Natural flavonoid apigenin and xanthoangelol E are potent antivirals against human metapneumovirus: an in-silico study

Human metapneumovirus (hMPV) is one of the potential pandemic pathogens, and it is a concern for elderly subjects and immunocompromised patients. There is no vaccine or specific antiviral available for hMPV. We conducted an in-silico study to develop antivirals against human metapneumovirus. Our methodology included protein modeling, stability assessment, molecular docking, molecular simulation, analysis of non-covalent interactions, bioavailability, carcinogenicity, and pharmacokinetic profiling. We pinpointed four plant-derived bio-compounds as antiviral candidates. Among the compounds, apigenin showed the highest binding affinity, with values of -8.0 kcal/mol for the hMPV-F protein and -7.6 kcal/mol for the hMPV-N protein.
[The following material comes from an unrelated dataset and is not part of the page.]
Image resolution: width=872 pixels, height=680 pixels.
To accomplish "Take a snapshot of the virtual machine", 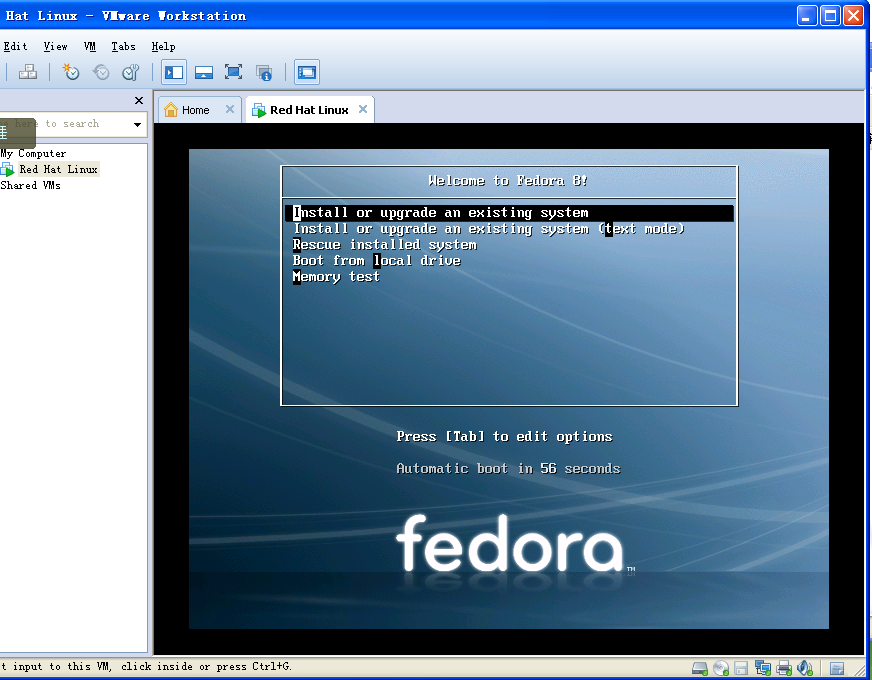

Molecular dynamic simulations and further analyses confirmed that the protein-ligand docked complexes exhibited significantly acceptable stability compared to two standard antiviral drugs. Additionally, these four compounds yielded satisfactory outcomes in bioavailability, drug-likeness, and ADME-Tox (absorption, distribution, metabolism, excretion, and toxicity) and STopTox analyses. This study highlights the highest potential of apigenin and xanthoangelol E as effective antivirals, underscoring the necessity for preclinical and clinical trials and wet-lab evaluation to consider them as treatments for human metapneumovirus infection.